======== EXCERPTED TEXT ========

Steven Den Beste (indispensible as always) pointed me to an article stating simply that American gun ownership is out of control.

As Steven says, if the freest, richest, smartest, most powerful, most inventive, most economically dynamic country in the world has liberal laws regarding private gun ownership, maybe it should serve as an example to the world and not a pariah.

I agree completely, and I believe that the UN has been watching that "Bowling For Columbine" silliness.

It is interesting to note the progression of "thought" in the anti-gun crowd. They once thought that strict gun laws would make crime go down in the cities. But in cities with very strict gun laws (Washington, New York, Detroit), gun crime actually got worse after laws were enacted.

They argued (justifiably) that guns were being smuggled in by criminals (who, btw, don't care about gun laws). Gun laws needed to be federal, they said, so that guns could be stopped at the border. Then, gun crime would go down. (They were immune to the obvious: gun crimes are not generally committed by legal gun owners).

If only there was an island somewhere, to serve as a test of this hypothesis.

In fact there are two:

Britain enacted some of the strictest gun laws in the world after the Dunblane massacre in 1996. Gun crime there is exploding. (One of the most common crimes in Britain (and most terrifying to me personally) is home invasion: armed burglars burst in, take a family hostage and rob them. Tha kind of crime is very rare in the US, simply because criminals never know when they might encounter an armed homeowner. Thieves "case" a house to make sure that the homeowner is gone before entering.):

Gun crimes during the first 10 months of the annual period have trebled in most of the urban areas which have so far submitted statistics to the Home Office. Sir John Stevens, the Metropolitan Police Commissioner, said gun gangs were spreading across the country whereas, until recently, they were confined to a handful of London boroughs.

======== PROVIDED RECORDS ========

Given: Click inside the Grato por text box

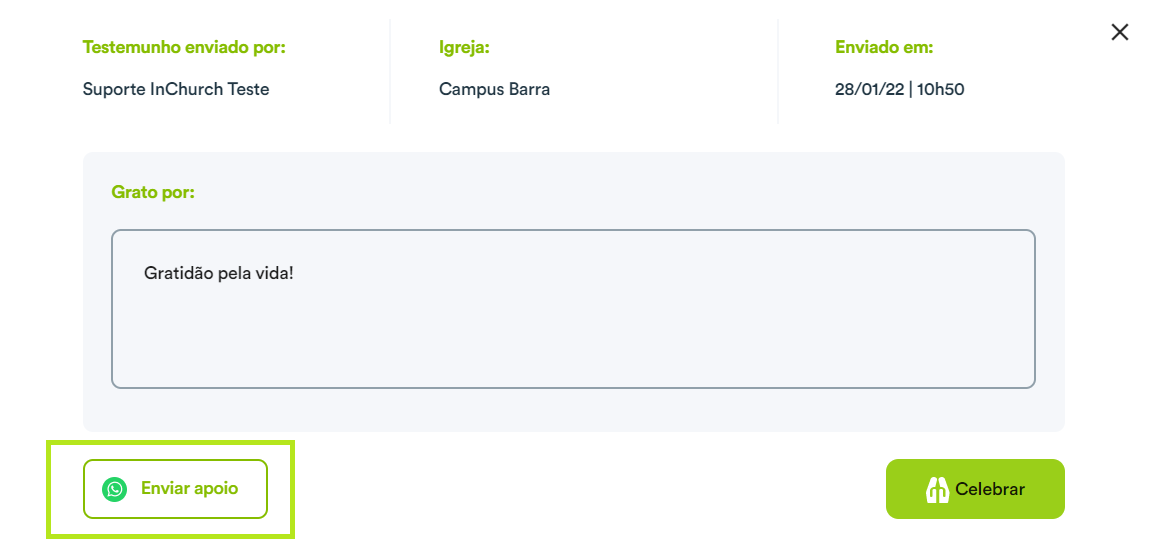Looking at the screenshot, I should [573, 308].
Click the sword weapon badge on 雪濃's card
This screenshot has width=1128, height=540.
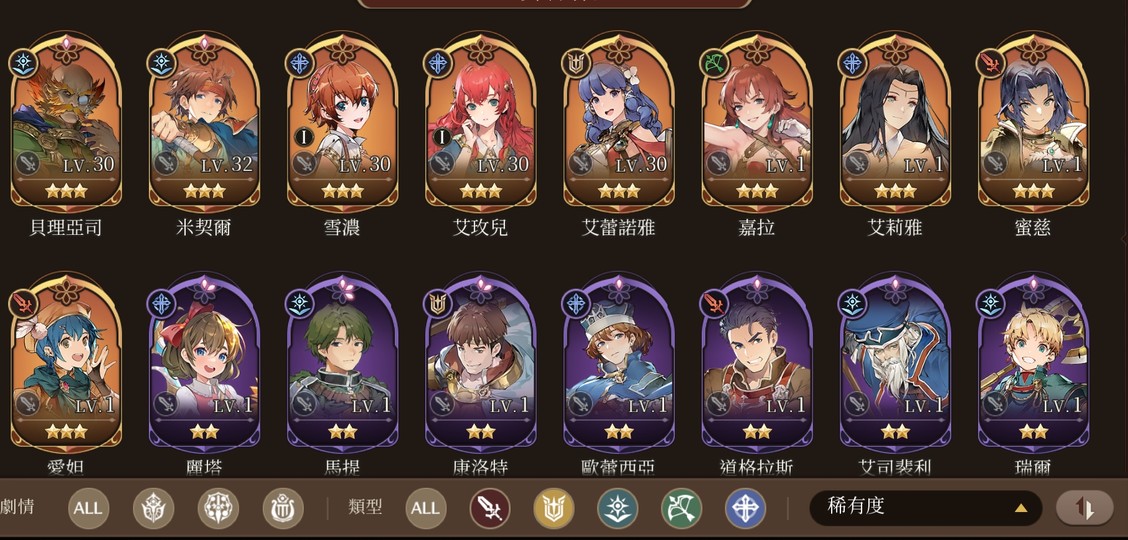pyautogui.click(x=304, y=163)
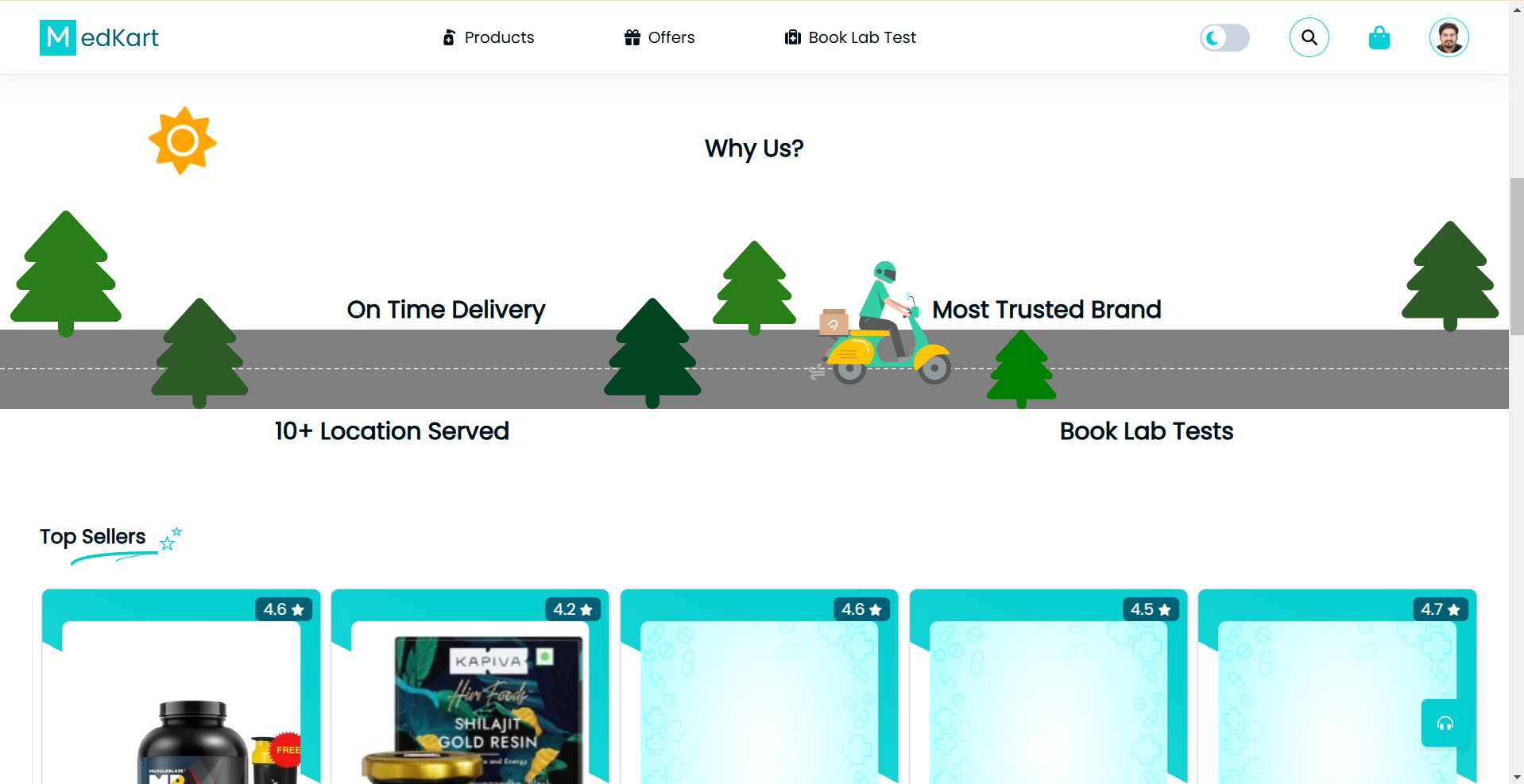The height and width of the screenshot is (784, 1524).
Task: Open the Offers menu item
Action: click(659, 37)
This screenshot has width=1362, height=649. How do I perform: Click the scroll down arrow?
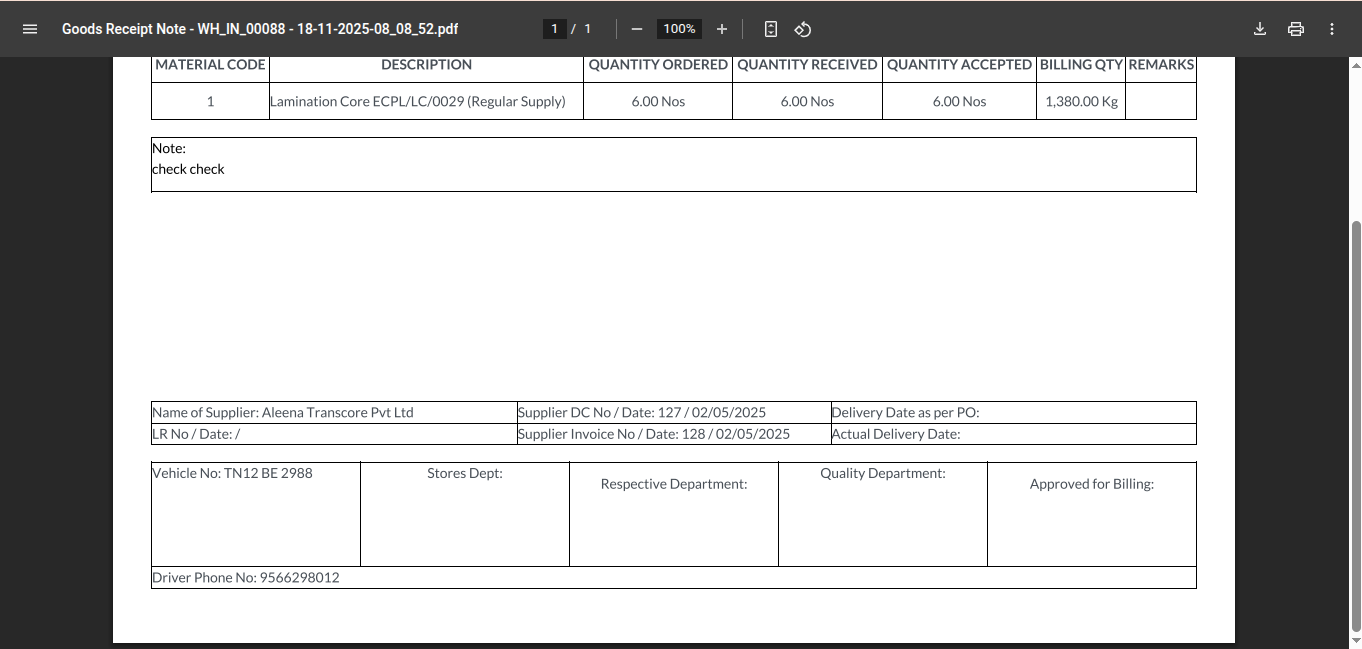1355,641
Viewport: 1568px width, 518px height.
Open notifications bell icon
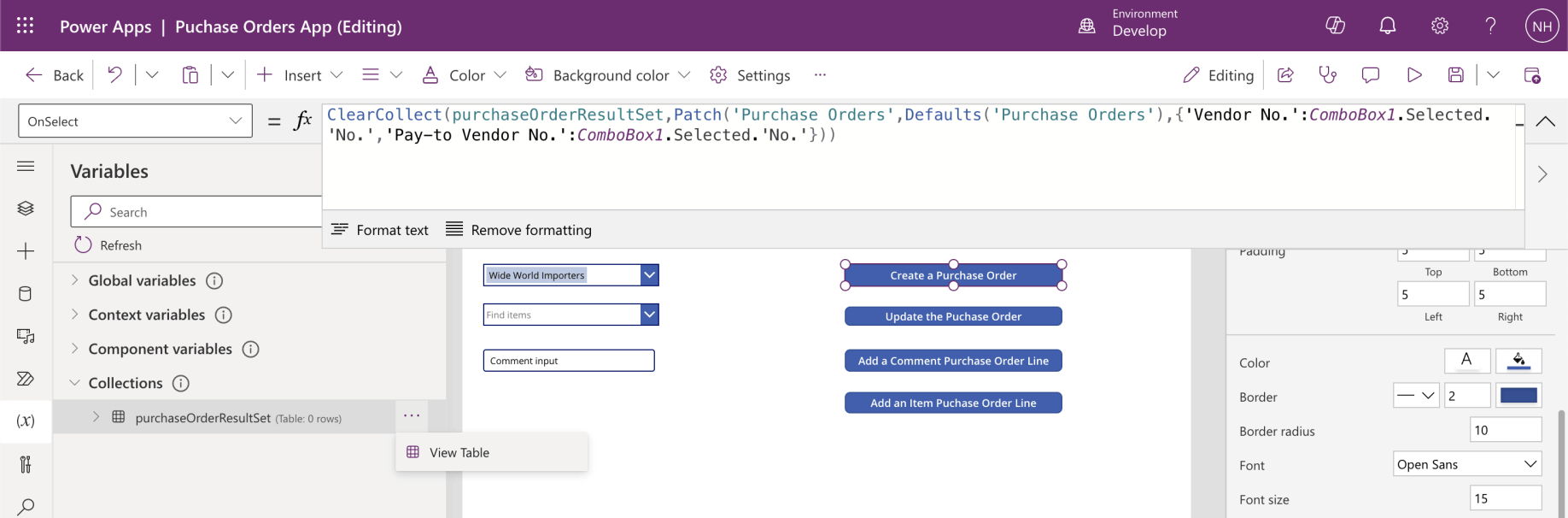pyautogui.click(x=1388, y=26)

========
======== PROVIDED RECORDS ========

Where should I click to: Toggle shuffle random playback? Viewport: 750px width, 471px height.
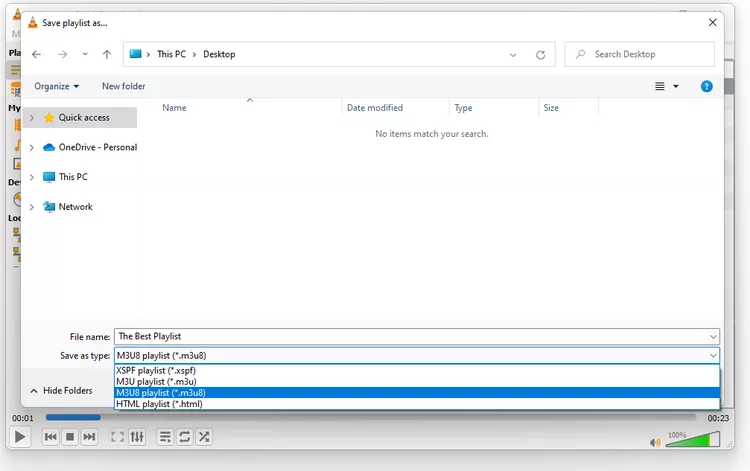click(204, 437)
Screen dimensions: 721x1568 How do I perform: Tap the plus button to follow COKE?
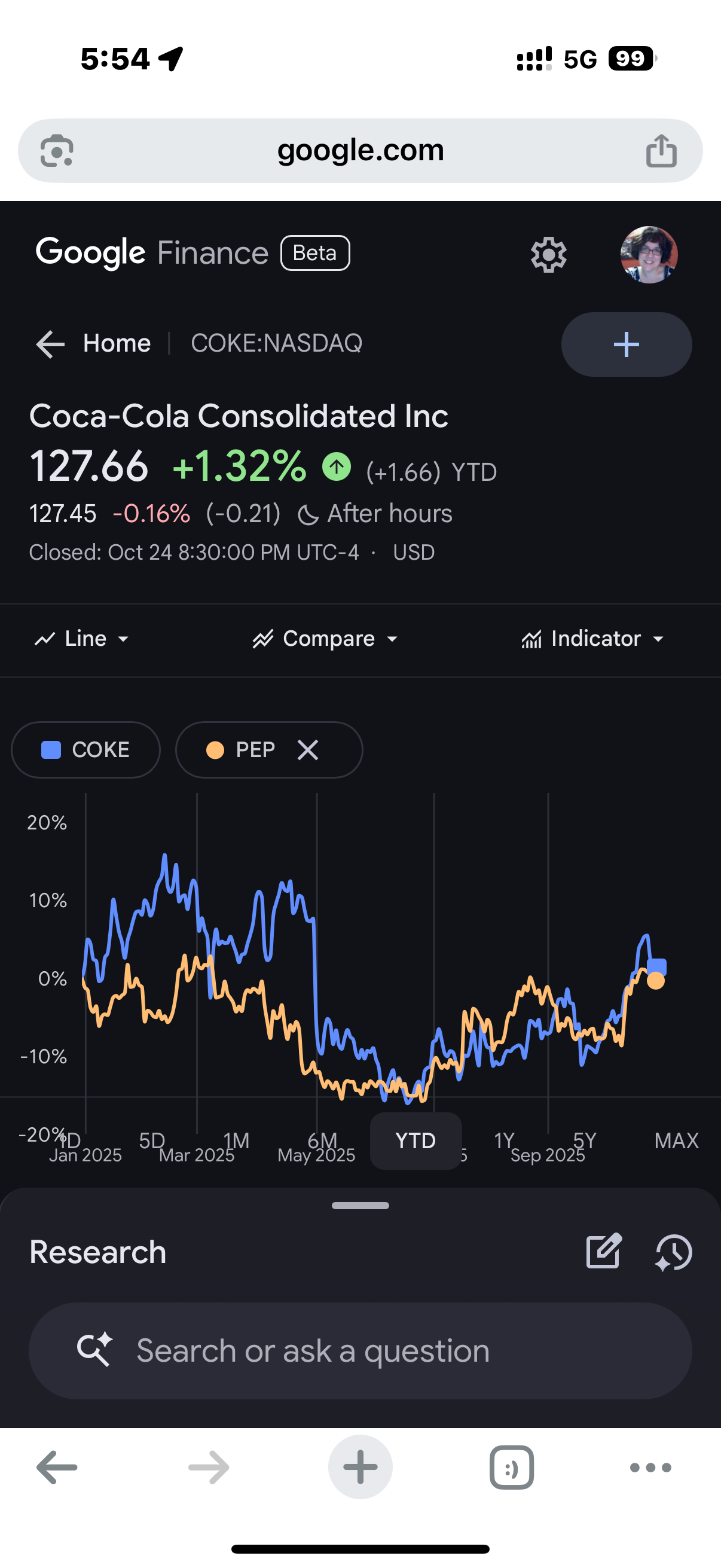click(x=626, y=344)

========

DIRECTION A
Rescale the records that begin at the line containing "Screen dimensions: 721x1568" and end after the line containing "click(x=626, y=344)". Reproduce those lines with their requests, multiply every coordinate in the answers by 2.25, round to whole numbers with halves going up, and omit the pictures.
DIRECTION B
Write the next part of the excerpt on gun laws and gun crime, continuing from its final sentence.
The gun-law piece and the records are unrelated material.

EXPECTED ANSWER A
Screen dimensions: 721x1568 How do I perform: Tap the plus button to follow COKE?
click(x=1409, y=774)

EXPECTED ANSWER B
Sir John said: "We have to stem the large number of guns coming in. We know you can buy a gun in London for £200 to £300, and that's frightening. The price of hiring or buying a gun has come down because there are more guns circulating. We are having success; we are taking out about 600 guns a year."

The new gun crime figures also show that handgun crime has soared past levels last seen before the Dunblane massacre of 1996 and the ban on the weapons that followed.



Australia (thank you Tim Blair) also enacted strict gun laws with a similar result:

Australia's gun legislation was the most up-to-date in the Pacific region, the survey said, with average annual firearm imports dropping 66 per cent since gun laws were tightened in 1996/97 after the Port Arthur killings.

However in the 2001/02 financial year Australian customs officials seized 812 illegally imported firearms with hundreds of thousands believed to have made it onto the market.

And from 1999 to 2002 the number of robberies involving firearms in Sydney's most populated areas rose by 34 per cent, while handgun homicide has grown from 13 to 50 per cent since Martin Bryant killed 35 people at the Port Arthur tourist site in Tasmania in April 1996.


Now how can anyone argue that strict gun laws prevent gun crime?

Oh, but they will! What we need now is global gun control!